[Items from a dataset]
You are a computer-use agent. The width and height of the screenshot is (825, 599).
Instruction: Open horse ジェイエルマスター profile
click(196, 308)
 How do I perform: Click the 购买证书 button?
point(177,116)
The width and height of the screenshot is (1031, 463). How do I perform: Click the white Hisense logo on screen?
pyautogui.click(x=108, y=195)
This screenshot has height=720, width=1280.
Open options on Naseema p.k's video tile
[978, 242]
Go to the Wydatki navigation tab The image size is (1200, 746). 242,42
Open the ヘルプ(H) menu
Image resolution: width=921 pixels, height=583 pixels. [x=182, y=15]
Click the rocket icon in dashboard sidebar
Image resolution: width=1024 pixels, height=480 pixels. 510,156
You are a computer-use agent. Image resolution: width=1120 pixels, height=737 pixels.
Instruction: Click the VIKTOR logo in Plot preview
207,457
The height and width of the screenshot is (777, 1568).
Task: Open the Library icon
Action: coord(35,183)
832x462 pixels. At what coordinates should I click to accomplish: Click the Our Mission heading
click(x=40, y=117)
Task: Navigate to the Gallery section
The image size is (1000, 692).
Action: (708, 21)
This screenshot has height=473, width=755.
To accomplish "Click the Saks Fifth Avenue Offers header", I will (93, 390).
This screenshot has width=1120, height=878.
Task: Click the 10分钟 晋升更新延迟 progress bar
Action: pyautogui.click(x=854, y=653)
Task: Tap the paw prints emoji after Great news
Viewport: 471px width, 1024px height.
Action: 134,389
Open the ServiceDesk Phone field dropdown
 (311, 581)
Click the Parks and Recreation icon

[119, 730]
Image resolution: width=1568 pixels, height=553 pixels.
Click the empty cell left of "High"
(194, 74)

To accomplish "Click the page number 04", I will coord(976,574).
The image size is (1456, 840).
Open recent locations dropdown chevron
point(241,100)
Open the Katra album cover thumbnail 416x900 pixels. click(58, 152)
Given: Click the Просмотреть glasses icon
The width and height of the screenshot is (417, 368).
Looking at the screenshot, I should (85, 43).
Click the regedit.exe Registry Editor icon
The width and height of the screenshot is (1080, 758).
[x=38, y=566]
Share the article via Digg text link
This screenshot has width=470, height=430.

# REQUIRED WORK:
Find the line that contains "The width and height of the screenshot is (417, 368).". Copy it and every line after it to the end of the records, exactly, and nothing more.

# TASK RESULT:
The width and height of the screenshot is (417, 368).
Looking at the screenshot, I should (85, 43).
Click the regedit.exe Registry Editor icon
The width and height of the screenshot is (1080, 758).
[x=38, y=566]
Share the article via Digg text link
This screenshot has width=470, height=430.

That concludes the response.